Even in 2022, sexism in the workplace still exists, and it is primarily directed toward women.
Women face discrimination and inequality in the workplace at many levels, including pay, promotions, and job responsibilities. This article explores some ways to respond if you suspect a situation or process at work has sexist elements.
- Speak up. If you see something wrong, say something. Don’t allow yourself to remain silent if you feel a situation is unfair or discriminatory. You might not be able to stop the problem right away, but at least you’ll be doing your part to prevent future discrimination.In some cases, a sexist comment or process is made on accident out of ignorance and can be easily corrected once attention is brought to the issue. In other cases, the sexist practice or language is deliberate and may require escalating the issue to management or to HR.
- Document everything. It’s important to document everything that happens in the workplace that feels unfair or discriminatory. This includes any sexist behavior you witness or hear about. Keep a journal or take notes during meetings so you can refer back to them later. Also, keep track of who said what and when. That way, it is not a matter of “he said, she said” but actual objective observations of the issue.
- Contact HR or the legal department. If you feel uncomfortable reporting an incident of sexism, talk with your supervisor or human resource representative first. They will help you determine whether there is anything you need to report. You should also contact your legal counsel if you think you might be facing discrimination.

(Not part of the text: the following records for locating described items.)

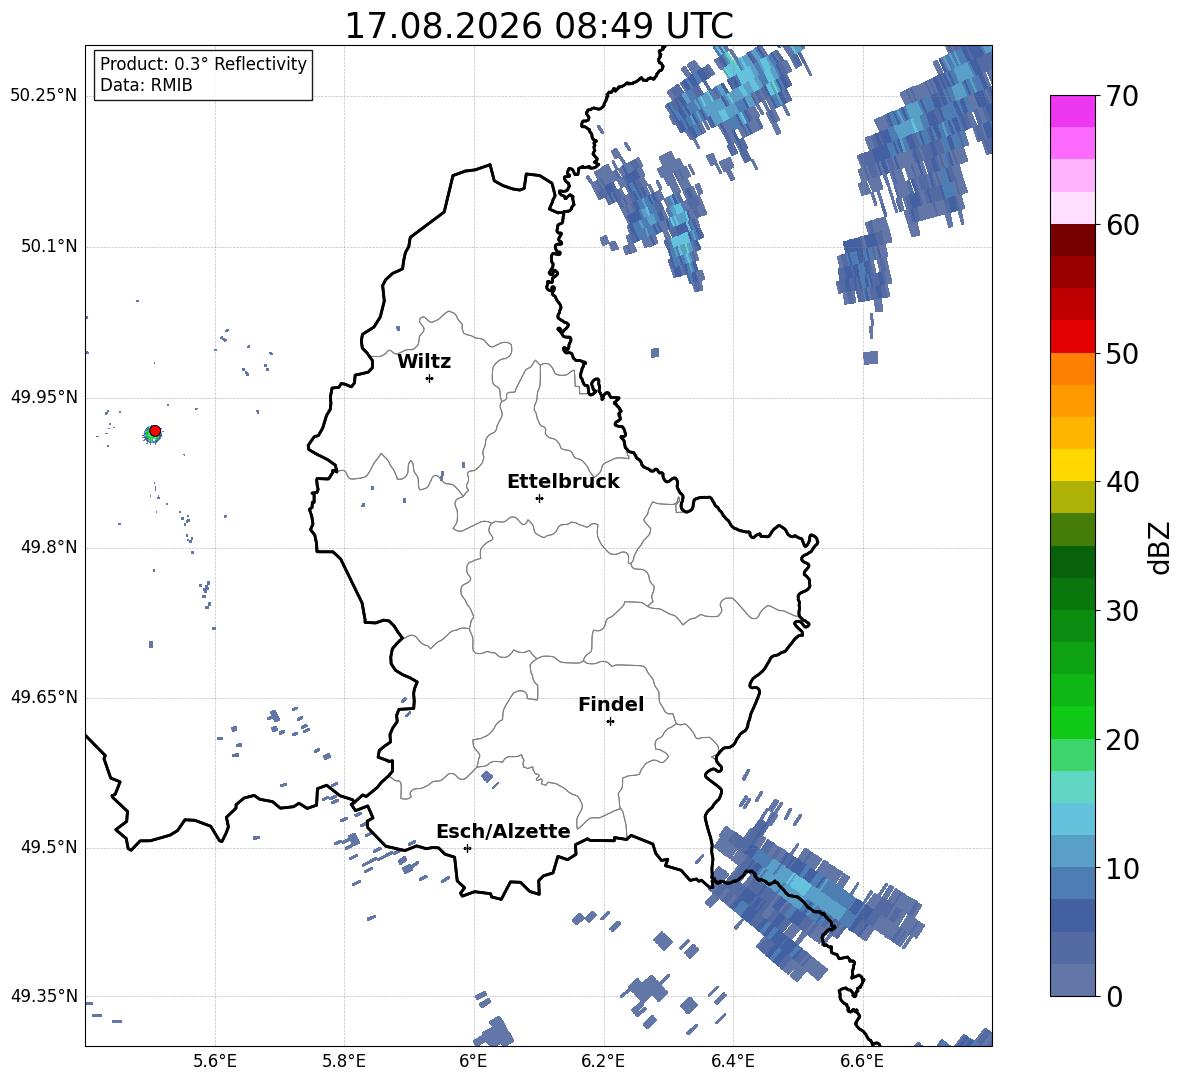This screenshot has height=1081, width=1184.
Task: Pick the red 50 dBZ colorbar band
Action: coord(1072,337)
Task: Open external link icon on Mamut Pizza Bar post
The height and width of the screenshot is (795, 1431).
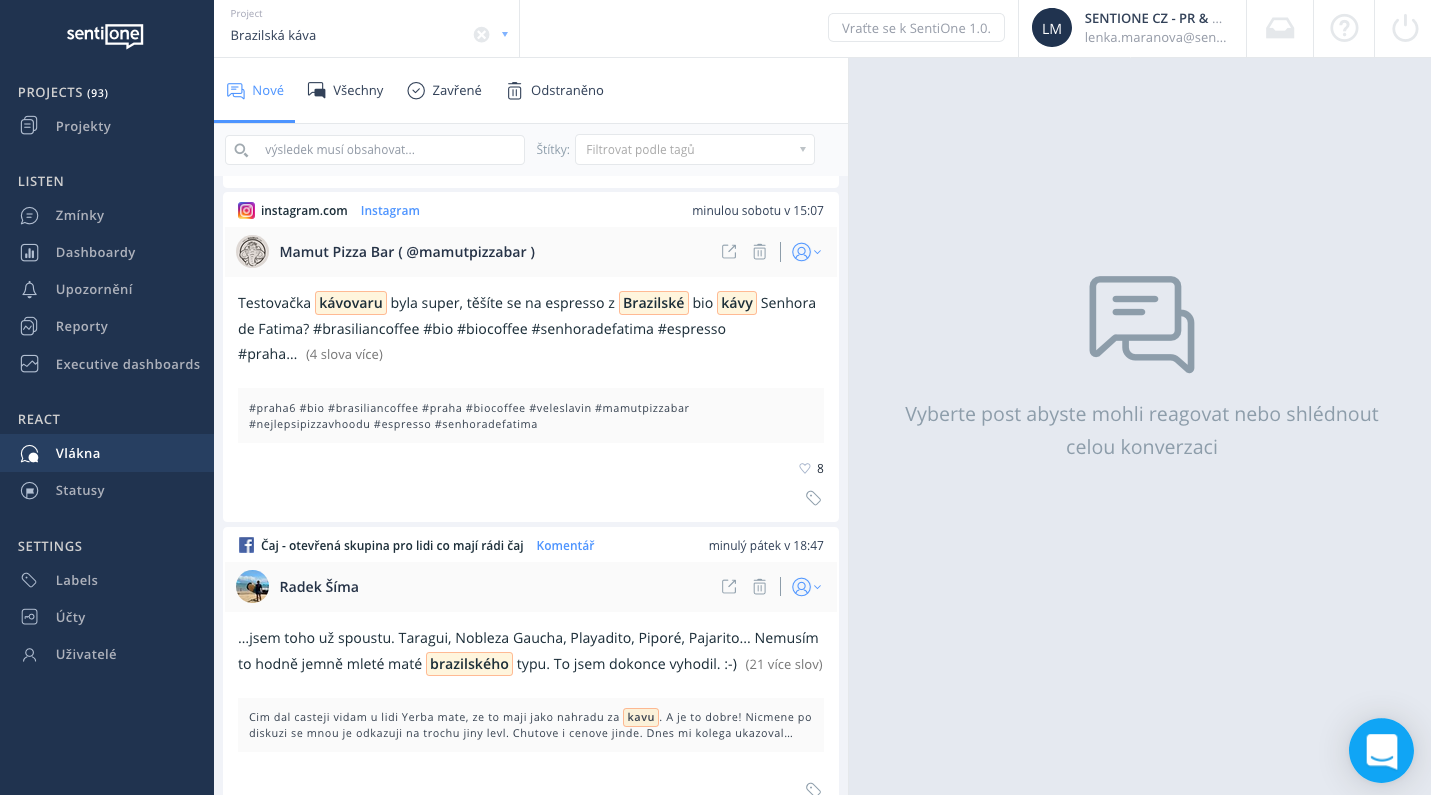Action: click(x=729, y=252)
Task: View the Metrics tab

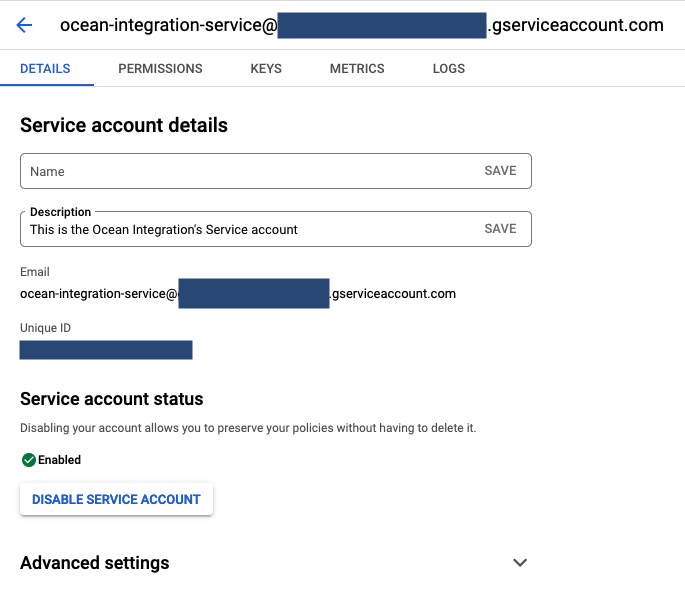Action: point(357,69)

- Know your own boundaries. If you find yourself in a situation that feels feels discriminatory or sexist, and the situation does not resolve itself even after you address it or speak to management or HR about the issue, you should determine what personal boundaries you need to set. This could range from removing yourself from a certain project to leaving the position entirely. There is no right answer to whether you need to establish boundaries, but if you regularly feel uncomfortable or discriminated against, then it may fall on your shoulders to take action.